14. Representations of the Executive and the Company. The Executive represents that his execution of this Agreement, and performance of the Executive’s obligations hereunder, will not conflict with, or result in а violation of or breach of, any other agreement to which the Executive is а party or any judgment, order or decree to which the Executive is subject. The Executive certifies that he has no outstanding agreement or obligation that is in conflict with any of the provisions of this Agreement, or that would preclude the Executive from complying with the provisions hereof, and further certifies that he will not enter into any such conflicting agreement while employed by the Company.

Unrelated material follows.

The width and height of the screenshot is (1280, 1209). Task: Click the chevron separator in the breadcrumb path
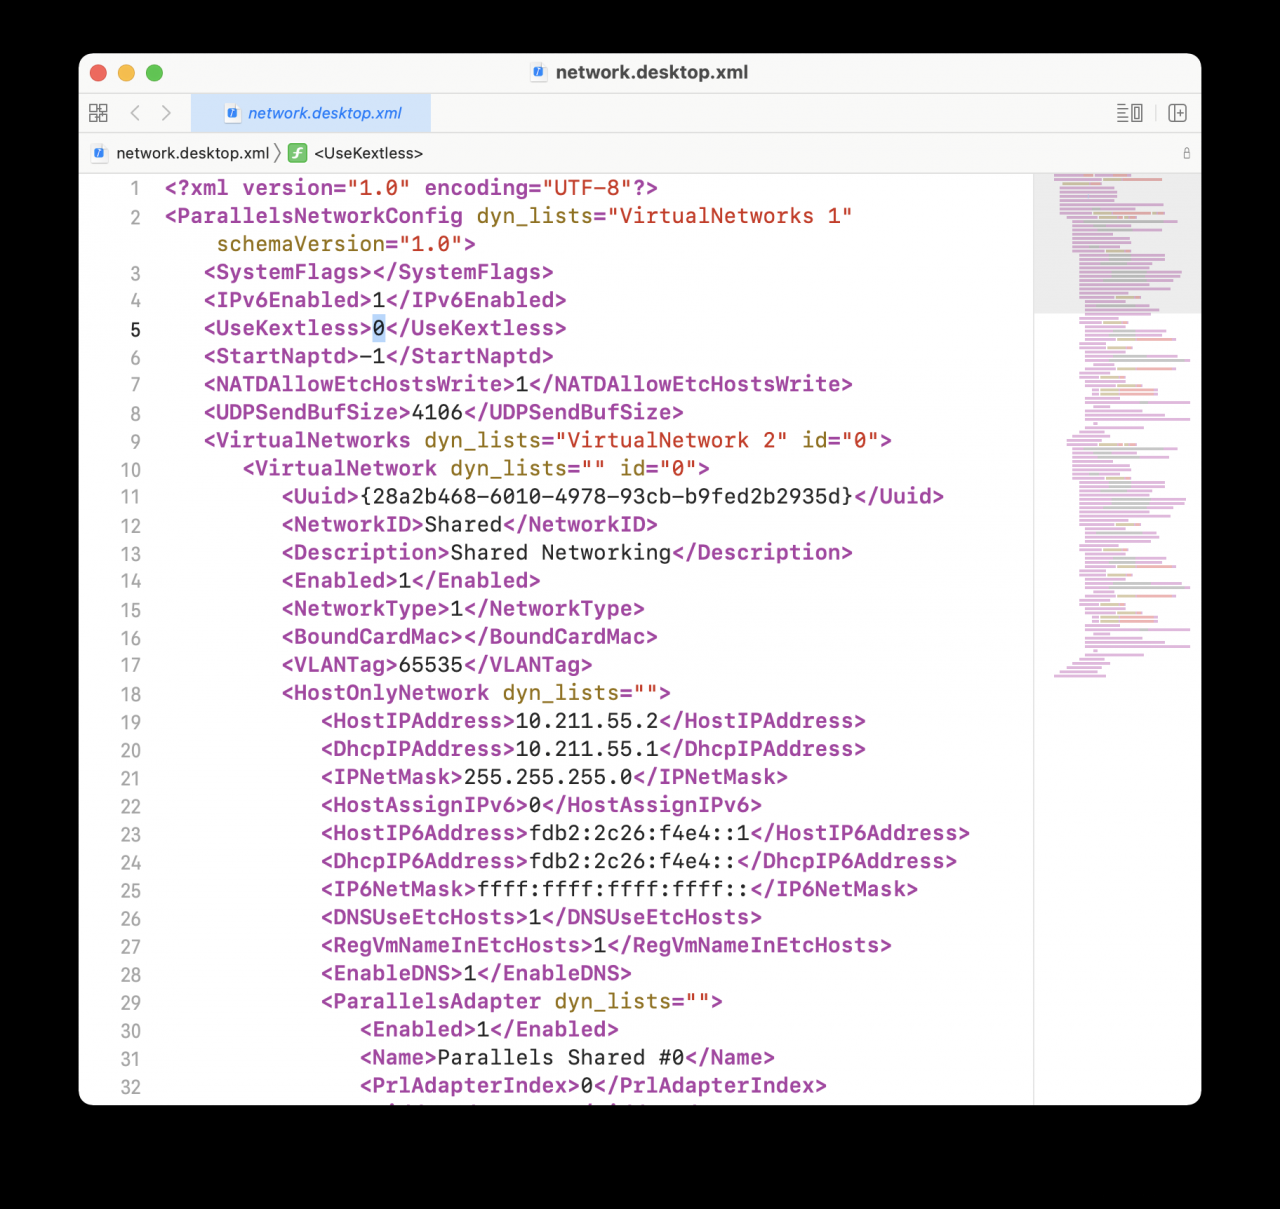277,153
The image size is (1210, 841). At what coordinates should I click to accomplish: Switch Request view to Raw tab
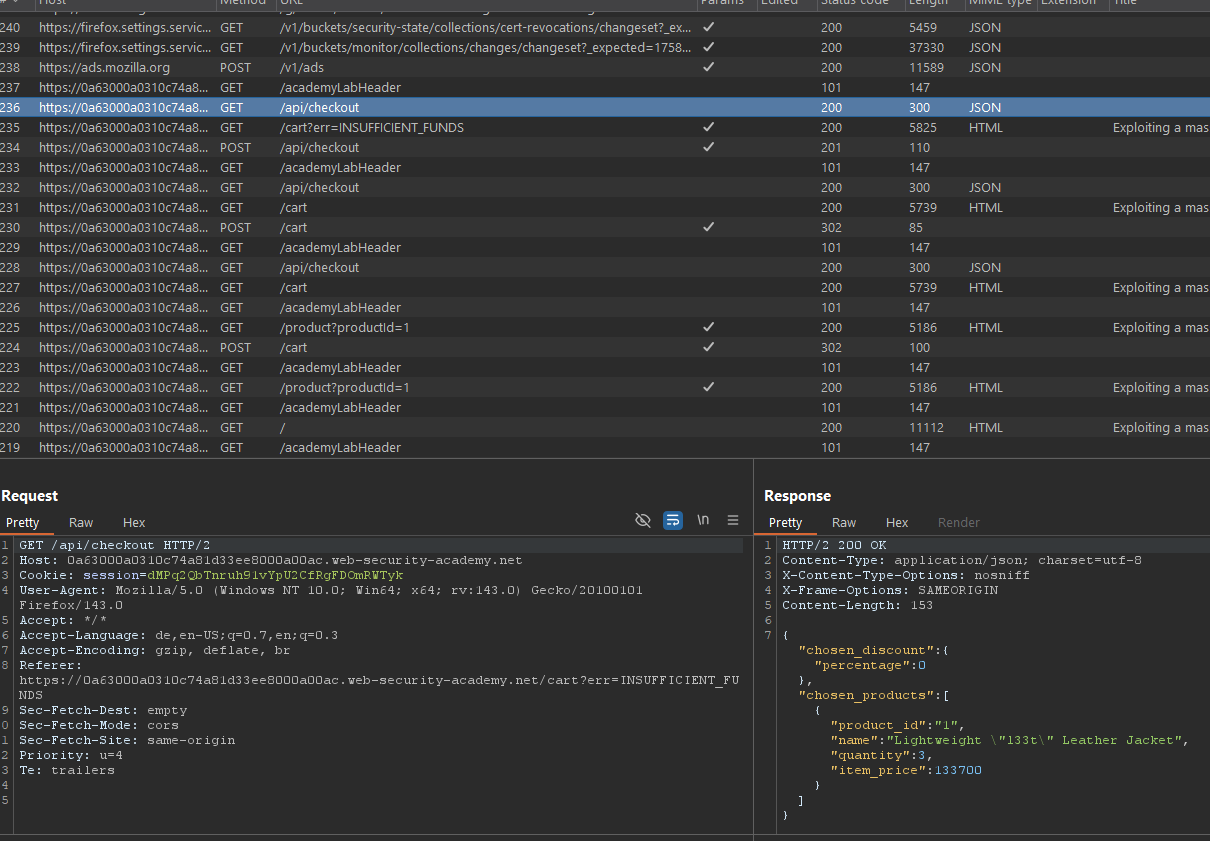click(81, 523)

15. Remedies. The Executive acknowledges that his abilities and the services he will provide to the GENBAND Parties are unique and that his failure to perform his obligations under Sections 12 and 13 of this Agreement would cause the GENBAND Parties irreparable harm and injury. The Executive further acknowledges that damages at law will not be an adequate remedy for breach of the covenants contained in Sections 12 and 13, and that the only adequate remedy is one that would prevent him from breaching the terms of Sections 12 and 13. As a result, the Executive and the GENBAND Parties agree that the GENBAND Parties’ remedies may include specific performance, а temporary restraining order, preliminary and permanent injunctive relief, or other equitable relief against any threatened or actual breach of Sections 12 or 13 by the Executive. The termination of the Executive for any reason shall not be deemed a waiver by the GENBAND Parties of any breach by the Executive of this Agreement or any other obligation owed to the GENBAND Parties, and notwithstanding such a termination, the Executive shall be liable for all damages attributable to such а breach. Nothing contained in this Section 15 shall prohibit the GENBAND Parties from seeking and obtaining any other remedy, including monetary damages, to which it may be entitled.

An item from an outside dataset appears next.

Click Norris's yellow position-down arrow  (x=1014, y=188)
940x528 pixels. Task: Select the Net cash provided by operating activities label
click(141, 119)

16. Non-Disparagement. The Executive agrees not to, directly or indirectly, either orally or in writing, disparage either party or any of their respective equity holders, affiliates, directors, managers, officers, employees, agents or representatives, or any of their respective financial conditions or operations, or any of their respective products, services or practices. The GENBAND Parties agree to instruct their officers and directors not to, directly or indirectly, either orally in writing, disparage the Executive.
17. No Mitigation Obligation. The GENBAND Parties hereby acknowledge that it will be difficult and may be impossible for the Executive to find reasonably comparable employment within a reasonable time period following the Termination Date. In addition, the GENBAND Parties acknowledge that the GENBAND Entities’ severance pay plans and policies applicable in general to their respective salaried employees typically do not provide for mitigation, offset or reduction of any severance payments received thereunder. Accordingly, the payment of the severance compensation by or on behalf of the GENBAND Parties to the Executive in accordance with the terms of this Agreement is hereby acknowledged by the GENBAND Parties to be reasonable, and the Executive will not be required to mitigate the amount of any payment provided for in this Agreement by seeking other employment or otherwise, nor will any profits, income, earnings or other benefits from any source whatsoever create any mitigation, offset, reduction or any other obligation on the part of the Executive hereunder or otherwise.
18. Employment Rights. Nothing expressed or implied in this Agreement will create any right or duty on the part of the GENBAND Parties or the Executive to have the Executive remain in the employment of any GENBAND Entity at any time, including, without limitation, prior to or following any Change in Control. Any event or occurrence described in Section 9(b)(i) or (ii) hereof following the commencement of a discussion with a third person that ultimately results in a Change in Control shall be deemed to have occurred after а Change in Control for the purposes of Section 10(a)(iii) of this Agreement.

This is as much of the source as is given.